SA Bugzilla – Bug 7676
mkupdates produces different files with the same filenames causing issues with caching proxies
Last modified: 2022-04-19 13:27:39 UTC
https://wiki.apache.org/spamassassin/InfraNotes2017 documents when mkupdates is run: At 02:25 it "creates ${REVISION}.tar.gz ${REVISION}.tar.gz.sha1 and ${REVISION}.tar.gz.asc in /var/www/automc.spamassassin.org/updates for mirrors to pull" At 08:30 it "creates ${REVISION}.tar.gz ${REVISION}.tar.gz.sha1 and ${REVISION}.tar.gz.asc in /var/www/automc.spamassassin.org/updates for mirrors to pull" Several mirrors are not serving content directly, they're behind Cloudflare's caching proxy. User A downloads "${REVISION}.tar.gz" and "${REVISION}.tar.gz.sha1" at 03:00. They have GPG checking disabled, probably because of this issue. They get the content of the 02:25 files and everything works. User B downloads "${REVISION}.tar.gz", "${REVISION}.tar.gz.sha1" and "${REVISION}.tar.gz.asc" at 09:00. Cloudflare has cached "${REVISION}.tar.gz" and "${REVISION}.tar.gz.sha1". They get the content of 02:25 files. No one has requested "${REVISION}.tar.gz.asc" so Cloudflare does not have it cashed. They get the content of the 08:30 files. The content is different between the two runs of mkupdates but has the same filenames because the revision hasn't changed. I don't know why that is necessary or desirable but it does not interact well with caching proxies. The workaround is to block access to Cloudflare, but then bug 7662 happens.

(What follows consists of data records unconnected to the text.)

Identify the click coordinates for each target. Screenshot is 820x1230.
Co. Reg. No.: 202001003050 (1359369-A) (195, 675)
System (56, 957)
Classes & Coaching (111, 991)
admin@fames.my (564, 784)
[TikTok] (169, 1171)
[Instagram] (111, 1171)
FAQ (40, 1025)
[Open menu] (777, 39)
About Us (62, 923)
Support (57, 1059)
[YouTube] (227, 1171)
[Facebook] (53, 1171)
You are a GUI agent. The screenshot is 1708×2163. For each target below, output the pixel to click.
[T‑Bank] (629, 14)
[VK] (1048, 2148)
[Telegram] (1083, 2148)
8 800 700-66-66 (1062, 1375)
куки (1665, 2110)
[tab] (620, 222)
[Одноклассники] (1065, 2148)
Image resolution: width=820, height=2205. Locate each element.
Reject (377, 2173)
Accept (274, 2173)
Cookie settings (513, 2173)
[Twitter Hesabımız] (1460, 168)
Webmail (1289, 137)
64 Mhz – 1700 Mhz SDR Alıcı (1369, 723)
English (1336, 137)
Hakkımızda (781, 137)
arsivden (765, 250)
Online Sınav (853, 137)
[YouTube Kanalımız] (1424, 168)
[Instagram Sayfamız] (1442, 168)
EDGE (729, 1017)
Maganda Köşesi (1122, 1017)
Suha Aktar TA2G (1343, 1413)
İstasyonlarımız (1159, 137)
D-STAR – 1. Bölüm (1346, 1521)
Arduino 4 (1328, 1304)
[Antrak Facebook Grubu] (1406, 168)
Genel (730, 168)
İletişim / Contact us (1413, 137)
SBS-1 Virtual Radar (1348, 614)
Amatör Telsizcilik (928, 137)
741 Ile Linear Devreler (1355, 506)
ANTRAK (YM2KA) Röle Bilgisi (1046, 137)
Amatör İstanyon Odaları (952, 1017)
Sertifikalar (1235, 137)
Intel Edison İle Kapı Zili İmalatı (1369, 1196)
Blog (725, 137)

Actually this is not true. 2:25 mkupdate-with-scores creates and publishes the tar.gz 8:30 run_nightly does NOT publish it again if mkupdate already did it, as we can see from this code: # Integrate with masscheck ruleset updates to prevent duplicates RECENT=`find $HOME/tmp/mkupdate-with-scores -name \*.tar.gz -mmin -480` if [[ -z "$RECENT" ]]; then echo "Recent ruleset from mkupdate-with-scores (massheck) NOT found." echo "Proceeding with a ruleset publish..." .... else echo "Recent ruleset from mkupdate-with-scores (massheck) found:" ls -l $RECENT echo "" fi The question is if the run_nightly code should ever do it (unnecessary duplicate code etc), but that's out of the scope of this bug. Closing.
It looks like this was changed after I first raised it: ------------------------------------------------------------------------ r1828938 | davej | 2018-04-11 22:44:28 +0100 (Wed, 11 Apr 2018) | 1 line Add check to the rules promotion to prevent duplicate rulesets 6 hours apart with the same name. ------------------------------------------------------------------------ r1829141 | davej | 2018-04-14 15:07:01 +0100 (Sat, 14 Apr 2018) | 1 line Had logic backwards for recent ruleset test from masscheck processing. ------------------------------------------------------------------------ The documentation on https://cwiki.apache.org/confluence/display/SPAMASSASSIN/InfraNotes2020 still claims that it gets regenerated twice.
I'll fix this on the wiki, also I'll change the status of this issue from workforme to fixed in r1828938, since it actually was
And back to worksforme, since this bug was opened after the fix was done, as I now see after looking at the dates.